### [Work to be completed]
Reproduce exactly the lines below, starting with the line that contains "How do I perform: Open" and ending with the last line of the records, both included, and nothing else.

### [Stored data]

..........

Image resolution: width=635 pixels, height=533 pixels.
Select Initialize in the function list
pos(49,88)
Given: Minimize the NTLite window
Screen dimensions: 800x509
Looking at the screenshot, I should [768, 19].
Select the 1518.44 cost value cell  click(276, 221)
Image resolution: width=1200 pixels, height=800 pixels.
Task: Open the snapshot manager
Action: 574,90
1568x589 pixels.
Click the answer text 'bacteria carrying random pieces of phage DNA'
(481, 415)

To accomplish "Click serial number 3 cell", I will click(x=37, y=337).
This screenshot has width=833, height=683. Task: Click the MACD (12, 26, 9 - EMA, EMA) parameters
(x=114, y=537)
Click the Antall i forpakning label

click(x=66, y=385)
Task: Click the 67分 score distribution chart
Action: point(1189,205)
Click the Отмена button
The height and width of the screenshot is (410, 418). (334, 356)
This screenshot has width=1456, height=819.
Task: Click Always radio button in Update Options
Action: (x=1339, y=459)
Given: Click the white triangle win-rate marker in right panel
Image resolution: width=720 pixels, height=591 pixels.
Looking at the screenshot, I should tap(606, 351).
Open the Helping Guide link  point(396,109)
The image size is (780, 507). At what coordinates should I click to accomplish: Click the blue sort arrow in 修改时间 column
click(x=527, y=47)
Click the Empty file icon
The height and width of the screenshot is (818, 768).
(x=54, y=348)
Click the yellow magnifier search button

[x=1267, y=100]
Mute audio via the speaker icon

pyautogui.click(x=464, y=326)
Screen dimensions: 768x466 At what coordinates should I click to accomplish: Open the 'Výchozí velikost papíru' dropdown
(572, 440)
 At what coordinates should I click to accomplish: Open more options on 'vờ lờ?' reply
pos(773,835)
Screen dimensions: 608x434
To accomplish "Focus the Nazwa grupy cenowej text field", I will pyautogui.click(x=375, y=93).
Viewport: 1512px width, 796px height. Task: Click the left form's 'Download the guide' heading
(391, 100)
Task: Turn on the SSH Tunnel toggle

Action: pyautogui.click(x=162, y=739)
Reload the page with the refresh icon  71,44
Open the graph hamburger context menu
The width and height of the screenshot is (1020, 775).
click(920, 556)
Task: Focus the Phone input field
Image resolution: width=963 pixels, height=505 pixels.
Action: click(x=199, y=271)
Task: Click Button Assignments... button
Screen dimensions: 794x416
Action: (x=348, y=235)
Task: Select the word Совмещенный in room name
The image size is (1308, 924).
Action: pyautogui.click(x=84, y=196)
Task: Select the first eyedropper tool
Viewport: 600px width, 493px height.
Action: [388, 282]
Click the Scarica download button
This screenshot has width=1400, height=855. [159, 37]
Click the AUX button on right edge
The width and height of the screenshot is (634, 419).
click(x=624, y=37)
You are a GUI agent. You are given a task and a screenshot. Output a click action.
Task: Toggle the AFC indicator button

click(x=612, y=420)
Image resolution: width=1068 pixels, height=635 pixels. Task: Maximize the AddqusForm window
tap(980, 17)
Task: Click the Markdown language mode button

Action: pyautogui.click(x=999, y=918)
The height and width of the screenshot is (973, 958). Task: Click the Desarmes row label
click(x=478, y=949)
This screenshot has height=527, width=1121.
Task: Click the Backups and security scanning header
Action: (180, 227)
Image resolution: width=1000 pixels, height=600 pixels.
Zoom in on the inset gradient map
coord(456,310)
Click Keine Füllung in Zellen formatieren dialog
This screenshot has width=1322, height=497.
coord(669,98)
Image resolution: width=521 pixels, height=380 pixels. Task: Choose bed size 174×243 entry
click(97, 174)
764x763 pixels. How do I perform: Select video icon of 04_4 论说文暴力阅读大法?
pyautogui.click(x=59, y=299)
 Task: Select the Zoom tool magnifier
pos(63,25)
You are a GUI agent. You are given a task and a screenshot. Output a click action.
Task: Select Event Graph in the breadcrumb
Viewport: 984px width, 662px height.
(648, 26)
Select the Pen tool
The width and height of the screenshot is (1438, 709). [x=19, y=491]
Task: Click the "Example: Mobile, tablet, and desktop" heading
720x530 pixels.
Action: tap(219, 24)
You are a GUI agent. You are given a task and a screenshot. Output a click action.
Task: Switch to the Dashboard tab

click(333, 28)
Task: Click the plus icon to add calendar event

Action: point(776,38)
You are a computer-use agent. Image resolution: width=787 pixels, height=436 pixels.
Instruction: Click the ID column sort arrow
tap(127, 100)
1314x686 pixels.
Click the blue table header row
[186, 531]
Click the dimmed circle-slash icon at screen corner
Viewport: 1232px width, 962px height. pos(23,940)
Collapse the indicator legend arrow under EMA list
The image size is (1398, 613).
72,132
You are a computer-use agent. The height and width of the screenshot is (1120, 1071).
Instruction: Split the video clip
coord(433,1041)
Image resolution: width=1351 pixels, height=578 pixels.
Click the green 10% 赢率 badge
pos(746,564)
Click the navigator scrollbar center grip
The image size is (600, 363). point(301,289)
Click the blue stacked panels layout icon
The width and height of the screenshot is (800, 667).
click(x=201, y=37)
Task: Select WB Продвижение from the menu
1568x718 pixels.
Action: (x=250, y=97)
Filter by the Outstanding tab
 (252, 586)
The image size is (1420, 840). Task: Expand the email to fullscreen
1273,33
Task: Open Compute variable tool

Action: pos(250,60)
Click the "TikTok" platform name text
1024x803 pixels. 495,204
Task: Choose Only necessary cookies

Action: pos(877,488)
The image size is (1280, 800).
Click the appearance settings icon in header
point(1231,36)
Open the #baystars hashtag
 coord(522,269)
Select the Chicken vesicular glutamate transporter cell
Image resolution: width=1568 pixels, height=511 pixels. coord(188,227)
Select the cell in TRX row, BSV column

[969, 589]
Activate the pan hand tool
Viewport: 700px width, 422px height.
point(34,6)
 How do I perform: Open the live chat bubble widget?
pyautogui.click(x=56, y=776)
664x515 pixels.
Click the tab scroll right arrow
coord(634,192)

..........

### [Answer area]
 How do I perform: Open the live chat bubble widget?
pyautogui.click(x=56, y=776)
664x515 pixels.
Click the tab scroll right arrow
coord(634,192)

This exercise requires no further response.